(TEXT PASSAGE)
B.5.9 CVTSD2SS: Scalar Double-Precision FP to Scalar Single-Precision FP Conversion

    CVTSD2SS xmm1,xmm2/mem64      ; F2 0F 5A /r     [KATMAI,SSE]

CVTSD2SS converts a double-precision FP value from the source perand to a single-precision FP value in the low doubleword of the estination operand. The upper 3 doublewords are left unchanged.

The destination operand is an XMM register. The source can be either an XMM register or a 64-bit memory location. If the source is a register, the input value is in the low quadword.

For more details of this instruction, see the Intel Processor manuals.

B.5.10 CVTSI2SS: Signed INT32 to Scalar Single-Precision FP Conversion

    CVTSI2SS xmm,r/m32            ; F3 0F 2A /r     [KATMAI,SSE]

CVTSI2SS converts a signed doubleword from the source operand to a single-precision FP value in the low doubleword of the destination operand. The upper 3 doublewords are left unchanged.

The destination operand is an XMM register. The source can be either a general purpose register or a 32-bit memory location.

For more details of this instruction, see the Intel Processor manuals.

B.5.11 CVTSS2SI: Scalar Single-Precision FP to Signed INT32 Conversion

    CVTSS2SI reg32,xmm/mem32      ; F3 0F 2D /r     [KATMAI,SSE]

CVTSS2SI converts a single-precision FP value from the source operand to a signed doubleword in the destination operand.

The destination operand is a general purpose register. The source can be either an XMM register or a 32-bit memory location. If the source is a register, the input value is in the low doubleword.

For more details of this instruction, see the Intel Processor manuals.

(SUPPLIED MATERIAL)
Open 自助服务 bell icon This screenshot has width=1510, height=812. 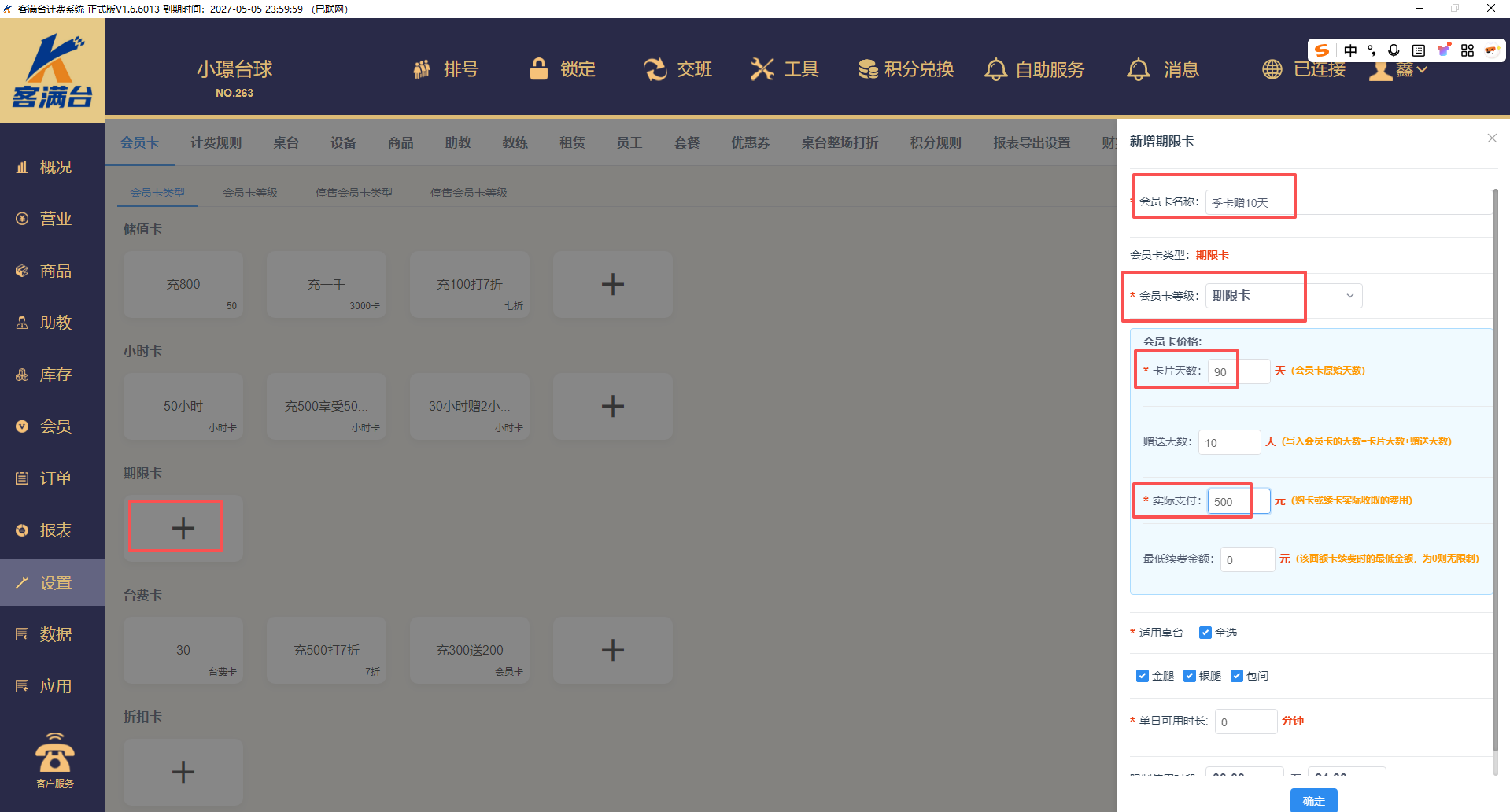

(WHAT YOU WILL DO)
1. Reproduce the part of the instruction reference from "CVTSI2SS converts a" up to and including "the low doubleword.".
2. Answer these about the instruction reference:
(a) What opcode is given for CVTSI2SS?
(b) For CVTSS2SI, what kind of operand is the destination?
(c) For CVTSD2SS, where is the input value when the source is a register?

(RESULTS BY TASK)
1.
CVTSI2SS converts a signed doubleword from the source operand to a single-precision FP value in the low doubleword of the destination operand. The upper 3 doublewords are left unchanged.

The destination operand is an XMM register. The source can be either a general purpose register or a 32-bit memory location.

For more details of this instruction, see the Intel Processor manuals.

B.5.11 CVTSS2SI: Scalar Single-Precision FP to Signed INT32 Conversion

    CVTSS2SI reg32,xmm/mem32      ; F3 0F 2D /r     [KATMAI,SSE]

CVTSS2SI converts a single-precision FP value from the source operand to a signed doubleword in the destination operand.

The destination operand is a general purpose register. The source can be either an XMM register or a 32-bit memory location. If the source is a register, the input value is in the low doubleword.

2.
(a) F3 0F 2A /r
(b) A general purpose register.
(c) In the low quadword.